Generation of random states of electric power systems at assessment of their reliability by the Monte Carlo method

Abstract

In this paper we deal with the problem related to effective assessment of reliability of electric power systems, particularly, the efficiency of pseudorandom number generators while using the Monte Carlo method for generation of random states of electric power systems. We consider the efficiency of four pseudorandom number generators: linear congruential generator, lagged Fibonacci generator, Mersenne Twister and Sobol sequence. The Kolmogorov-Smirnov test for analysis of randomness of sequences was used to analyze the above pseudorandom generators. Based on this analysis, it has been determined that the most random sequence may be obtained while using the Sobol sequences generator. Next, visual analysis of these pseudorandom number sequences was conducted.
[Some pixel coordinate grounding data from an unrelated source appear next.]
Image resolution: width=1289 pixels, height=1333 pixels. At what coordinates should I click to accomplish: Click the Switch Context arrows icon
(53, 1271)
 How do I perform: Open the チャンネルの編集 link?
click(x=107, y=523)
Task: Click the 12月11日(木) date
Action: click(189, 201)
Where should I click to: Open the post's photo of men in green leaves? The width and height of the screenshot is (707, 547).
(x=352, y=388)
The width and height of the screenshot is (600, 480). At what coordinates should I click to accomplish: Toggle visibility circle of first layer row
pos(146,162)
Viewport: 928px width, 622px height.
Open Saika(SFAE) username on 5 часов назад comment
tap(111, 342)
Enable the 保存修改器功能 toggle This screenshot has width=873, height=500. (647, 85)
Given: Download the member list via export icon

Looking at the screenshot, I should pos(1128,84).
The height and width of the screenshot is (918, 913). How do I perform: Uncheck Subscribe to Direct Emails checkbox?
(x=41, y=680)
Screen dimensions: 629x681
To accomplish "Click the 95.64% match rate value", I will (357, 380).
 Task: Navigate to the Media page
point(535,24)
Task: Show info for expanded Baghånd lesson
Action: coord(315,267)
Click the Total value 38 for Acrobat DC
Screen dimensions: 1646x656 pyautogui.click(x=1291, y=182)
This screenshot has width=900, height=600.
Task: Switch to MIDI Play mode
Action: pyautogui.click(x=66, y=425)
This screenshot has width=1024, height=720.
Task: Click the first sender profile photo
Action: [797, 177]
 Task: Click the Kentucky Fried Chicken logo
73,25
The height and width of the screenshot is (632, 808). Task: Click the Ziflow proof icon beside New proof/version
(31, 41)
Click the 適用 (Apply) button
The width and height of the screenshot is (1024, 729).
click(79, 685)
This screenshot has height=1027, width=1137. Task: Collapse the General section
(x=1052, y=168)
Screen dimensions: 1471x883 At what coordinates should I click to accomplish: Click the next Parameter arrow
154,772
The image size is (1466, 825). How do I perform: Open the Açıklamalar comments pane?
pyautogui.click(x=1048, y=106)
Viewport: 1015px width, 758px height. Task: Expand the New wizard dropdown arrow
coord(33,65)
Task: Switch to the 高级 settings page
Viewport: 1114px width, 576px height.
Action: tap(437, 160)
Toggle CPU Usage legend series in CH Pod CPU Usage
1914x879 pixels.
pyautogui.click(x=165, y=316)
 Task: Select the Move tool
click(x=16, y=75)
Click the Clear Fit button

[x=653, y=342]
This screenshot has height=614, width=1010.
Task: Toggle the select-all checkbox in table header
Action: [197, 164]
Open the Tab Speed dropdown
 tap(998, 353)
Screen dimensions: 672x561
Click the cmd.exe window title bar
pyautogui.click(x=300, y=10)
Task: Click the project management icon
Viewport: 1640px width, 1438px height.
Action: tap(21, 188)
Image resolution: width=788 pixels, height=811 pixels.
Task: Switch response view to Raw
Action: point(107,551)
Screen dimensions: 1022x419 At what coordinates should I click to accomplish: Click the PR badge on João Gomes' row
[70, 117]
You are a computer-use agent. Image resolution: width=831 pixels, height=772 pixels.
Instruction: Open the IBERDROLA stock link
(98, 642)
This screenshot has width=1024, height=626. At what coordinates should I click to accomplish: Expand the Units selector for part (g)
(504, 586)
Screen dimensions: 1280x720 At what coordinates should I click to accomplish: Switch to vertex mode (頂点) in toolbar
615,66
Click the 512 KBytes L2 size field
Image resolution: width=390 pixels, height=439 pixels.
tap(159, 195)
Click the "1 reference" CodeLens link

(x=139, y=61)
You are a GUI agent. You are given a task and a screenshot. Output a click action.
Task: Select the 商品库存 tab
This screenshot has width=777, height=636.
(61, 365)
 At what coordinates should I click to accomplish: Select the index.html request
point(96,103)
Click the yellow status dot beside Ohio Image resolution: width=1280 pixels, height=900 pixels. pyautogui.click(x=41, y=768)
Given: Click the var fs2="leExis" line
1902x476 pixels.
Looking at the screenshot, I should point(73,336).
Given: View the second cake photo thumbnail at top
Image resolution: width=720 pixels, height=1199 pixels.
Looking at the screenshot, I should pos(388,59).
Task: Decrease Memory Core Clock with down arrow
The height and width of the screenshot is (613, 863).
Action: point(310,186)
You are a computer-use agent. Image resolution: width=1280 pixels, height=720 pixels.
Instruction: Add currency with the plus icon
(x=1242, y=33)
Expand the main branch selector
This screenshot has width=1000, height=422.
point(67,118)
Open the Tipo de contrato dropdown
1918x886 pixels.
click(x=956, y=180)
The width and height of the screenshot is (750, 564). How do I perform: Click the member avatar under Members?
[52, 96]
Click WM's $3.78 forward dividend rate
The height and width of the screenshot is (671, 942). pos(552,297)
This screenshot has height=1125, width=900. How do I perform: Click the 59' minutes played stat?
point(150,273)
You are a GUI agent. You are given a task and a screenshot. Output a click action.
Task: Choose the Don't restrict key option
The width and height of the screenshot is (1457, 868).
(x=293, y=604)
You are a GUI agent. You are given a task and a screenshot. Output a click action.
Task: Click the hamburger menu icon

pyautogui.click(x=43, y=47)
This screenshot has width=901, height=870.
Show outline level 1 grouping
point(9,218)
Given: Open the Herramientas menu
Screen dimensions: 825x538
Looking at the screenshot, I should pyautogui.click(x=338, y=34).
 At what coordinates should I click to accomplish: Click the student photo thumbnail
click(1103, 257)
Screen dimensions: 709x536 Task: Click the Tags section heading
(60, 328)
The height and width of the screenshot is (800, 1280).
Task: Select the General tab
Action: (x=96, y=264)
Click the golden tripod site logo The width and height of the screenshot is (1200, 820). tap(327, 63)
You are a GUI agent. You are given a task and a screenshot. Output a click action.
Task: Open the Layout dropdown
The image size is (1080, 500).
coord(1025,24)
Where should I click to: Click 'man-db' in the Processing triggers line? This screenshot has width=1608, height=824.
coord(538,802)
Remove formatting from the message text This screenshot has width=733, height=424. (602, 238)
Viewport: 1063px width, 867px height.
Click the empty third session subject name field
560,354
It showed that 2d points gained from the Sobol sequence filled the surface more evenly than other generators, where as the linear congruential generator and the lagged Fibonacci generator would form voids. In the final part of the research, the analyzed pseudo random generators were used in a model for reliability assessment using the Monte Carlo method. We modeled a three-node electric power system test scheme. As a result, the linear congruential generator and the lagged Fibonacci generator did not stabilize even after ten thousand random states of the system. These results correlate with the Kolmogorov-Smirnov test and show that these generators are barely random and unsuitable for reliability assessment using the Monte Carlo method. The Mersenne Twister and the Sobol sequence results were much better. The expected value of power shortage stabilized by the 4000th rando state with the Sobol sequence. In conclusion, we can say that the Sobol sequence is the most suitable pseudorandom generator for reliability assessment using the Monte-Carlo method than the other generators considered above.